(Stored entries)

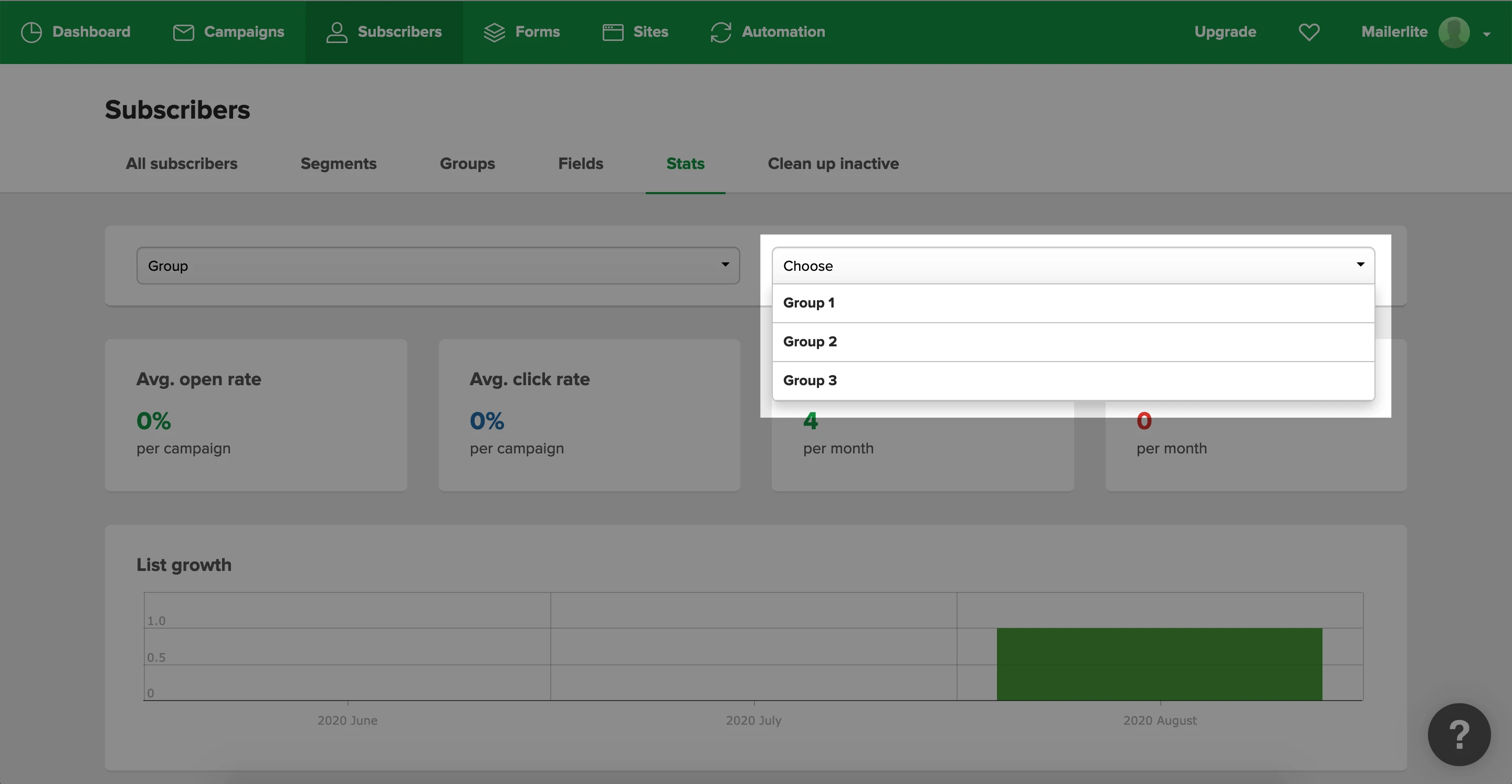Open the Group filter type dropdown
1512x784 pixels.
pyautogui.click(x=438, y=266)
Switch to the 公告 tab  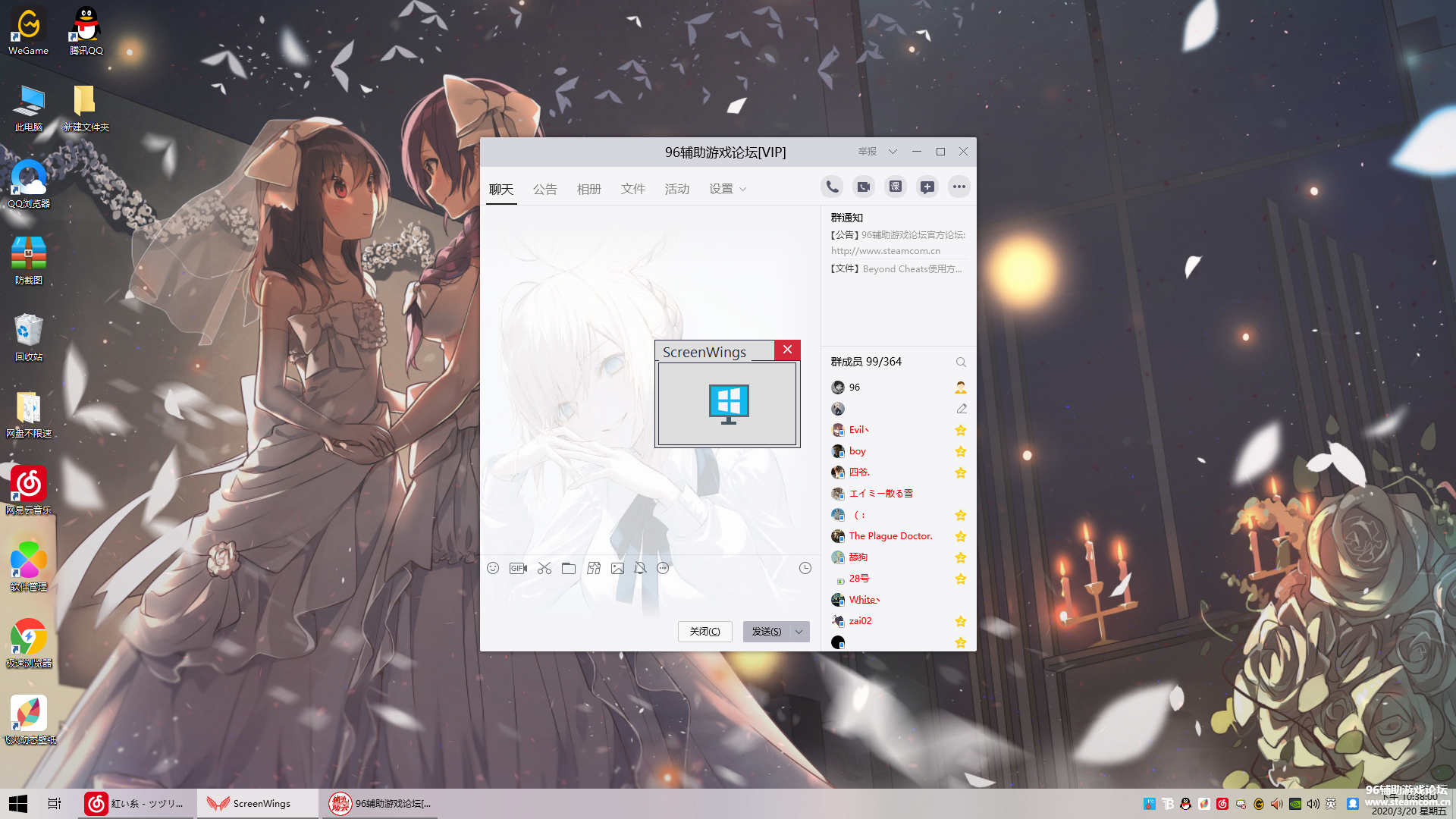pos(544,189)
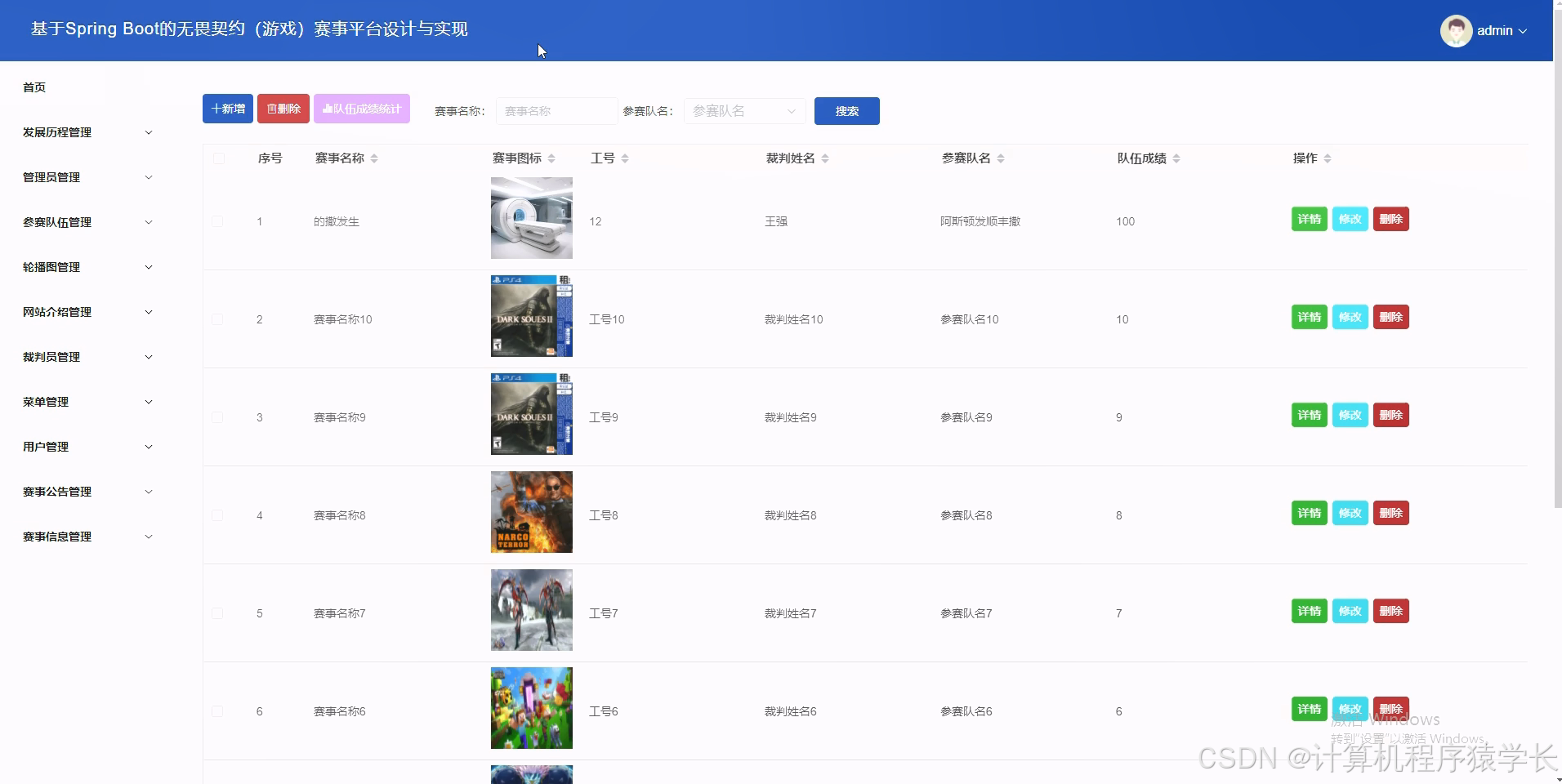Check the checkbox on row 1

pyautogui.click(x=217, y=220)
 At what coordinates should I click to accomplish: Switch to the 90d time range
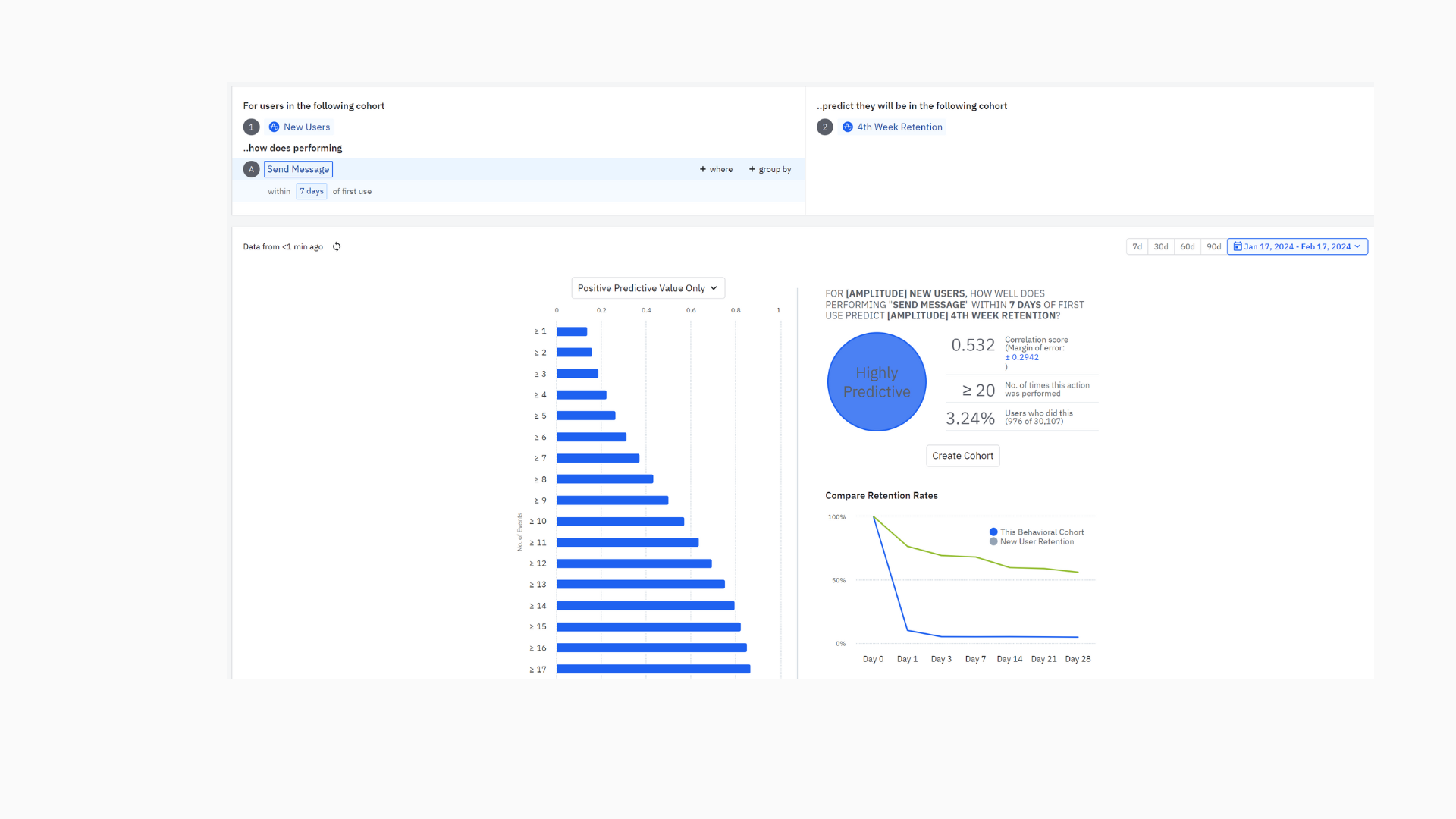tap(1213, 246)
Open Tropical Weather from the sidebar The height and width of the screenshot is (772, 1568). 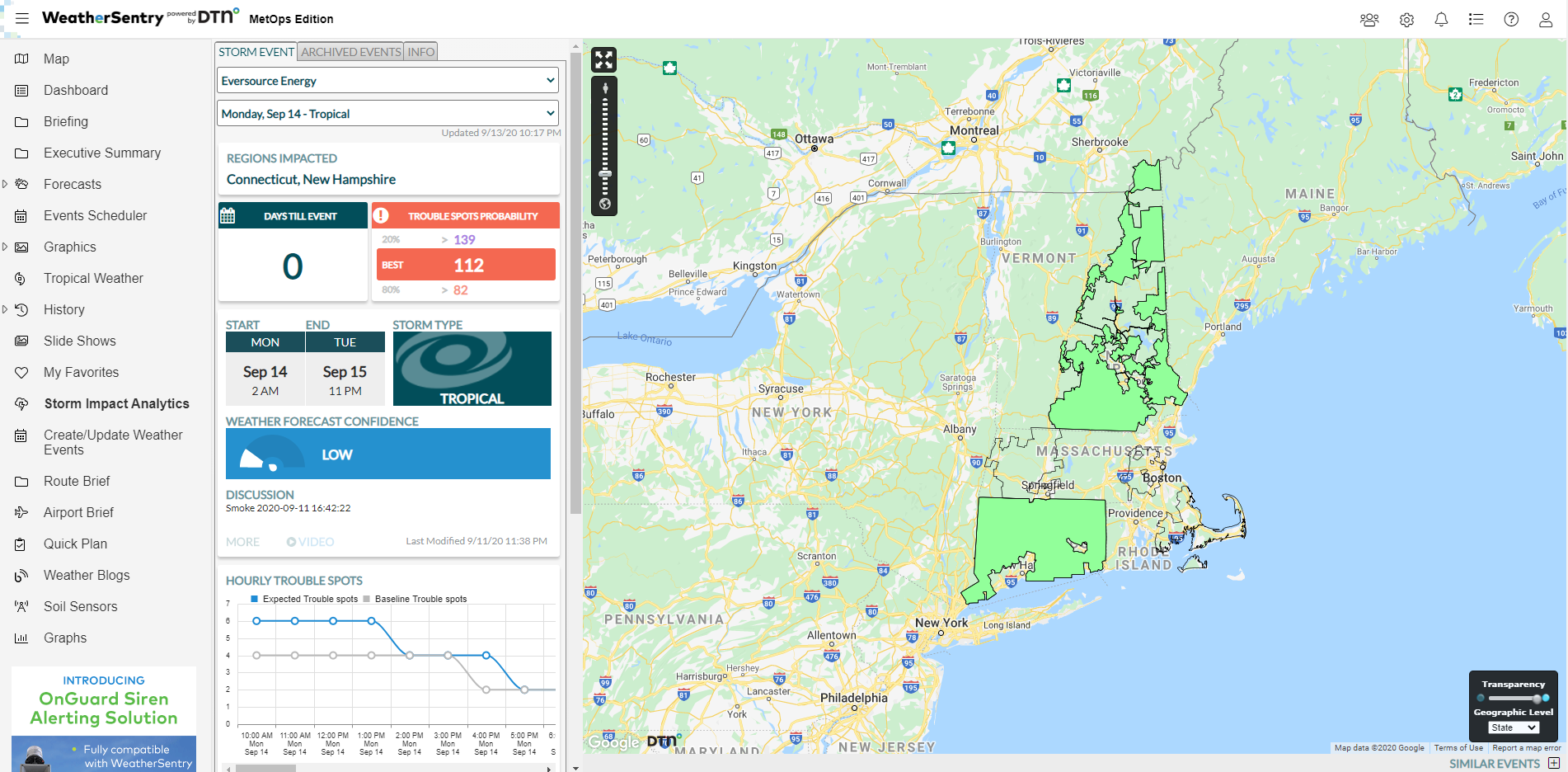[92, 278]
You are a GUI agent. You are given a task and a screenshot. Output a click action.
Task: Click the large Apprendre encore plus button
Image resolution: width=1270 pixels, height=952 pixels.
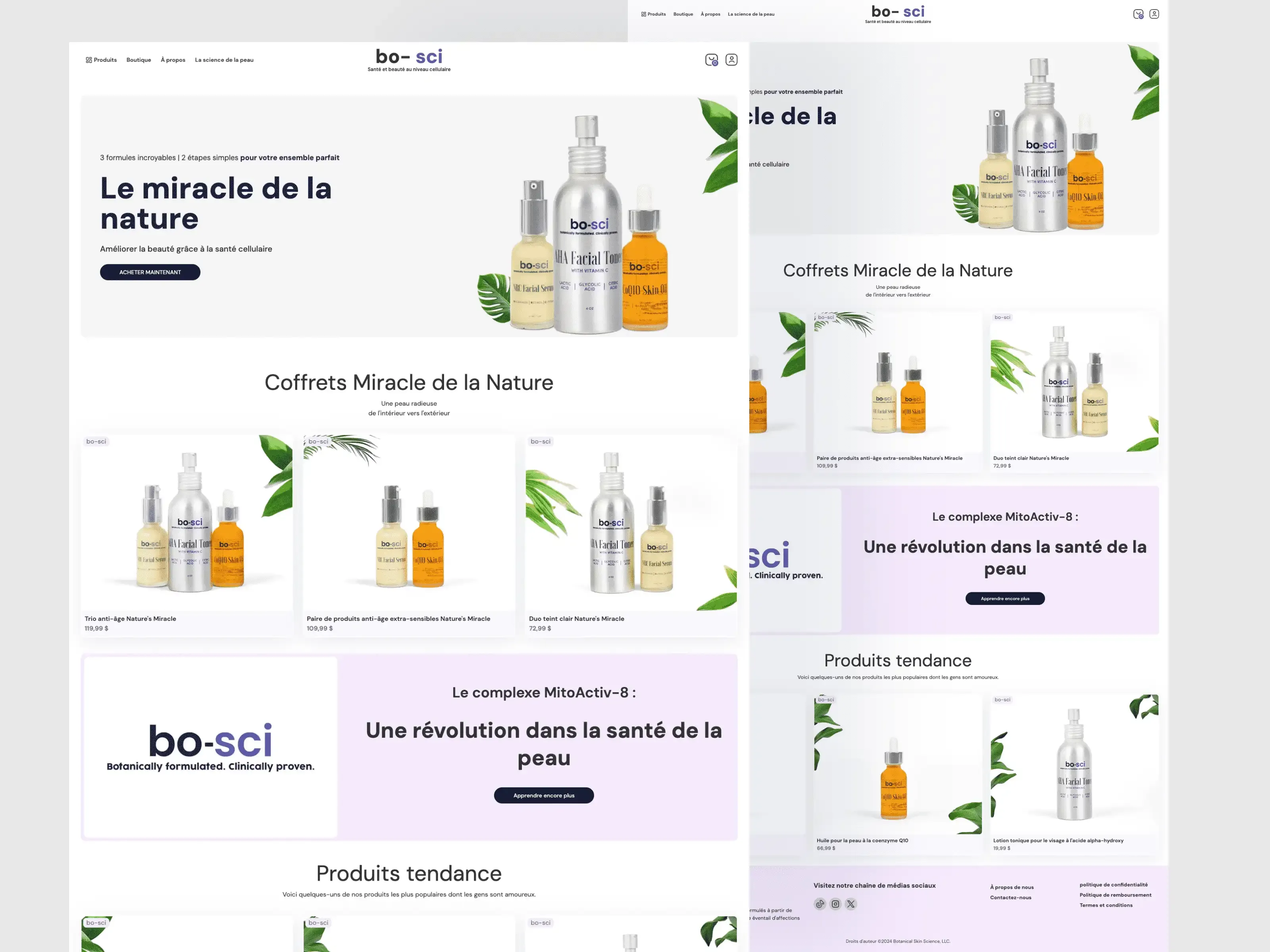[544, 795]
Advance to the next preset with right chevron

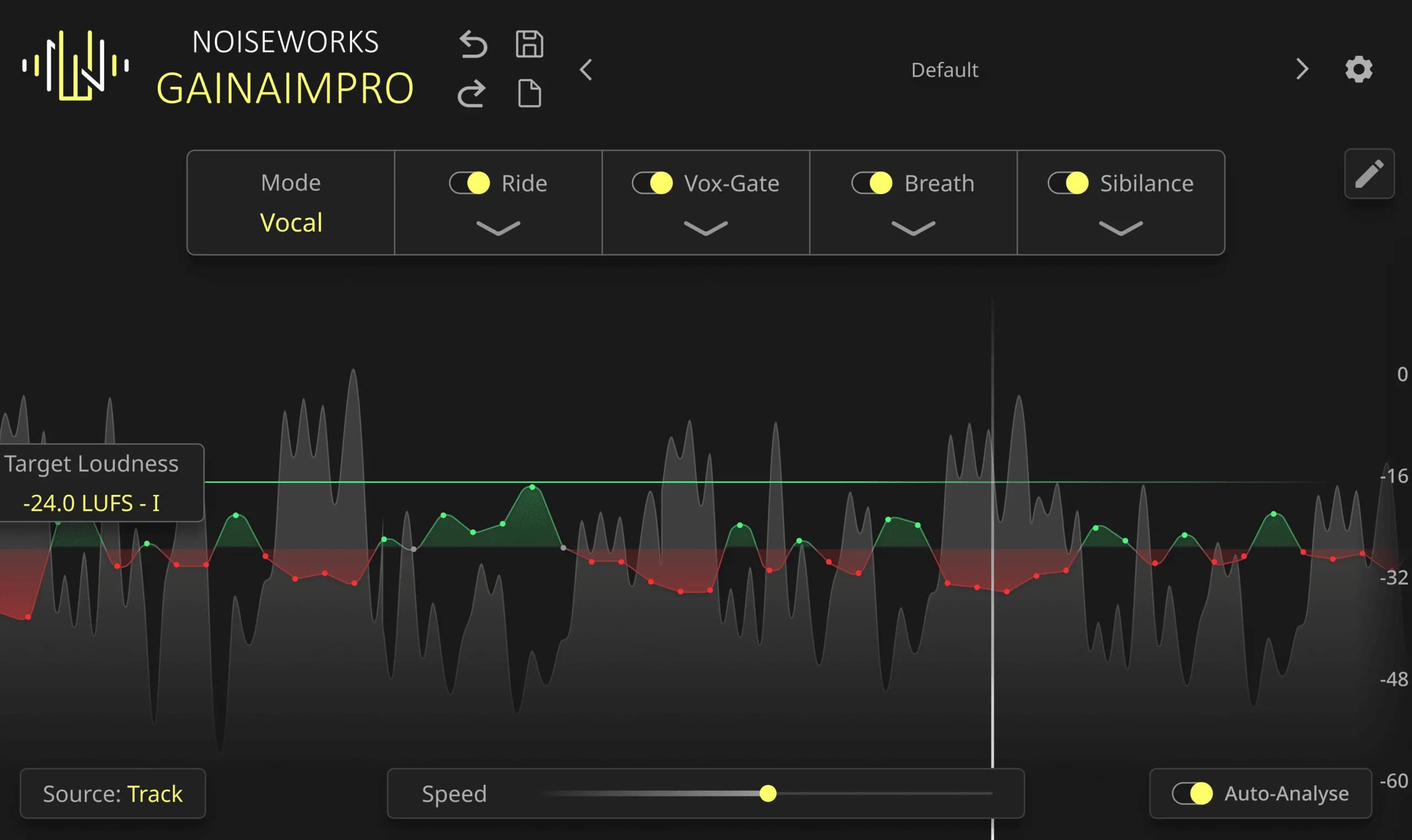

Prompt: In the records above, locate the line with "You are a GUI"; output it and each line after it through the last one, exactly, omitting pictures.

Worked solution:
You are a GUI agent. You are given a task and a screenshot. Output a click action.
Task: Click the large Apprendre encore plus button
Image resolution: width=1270 pixels, height=952 pixels.
[544, 795]
Advance to the next preset with right chevron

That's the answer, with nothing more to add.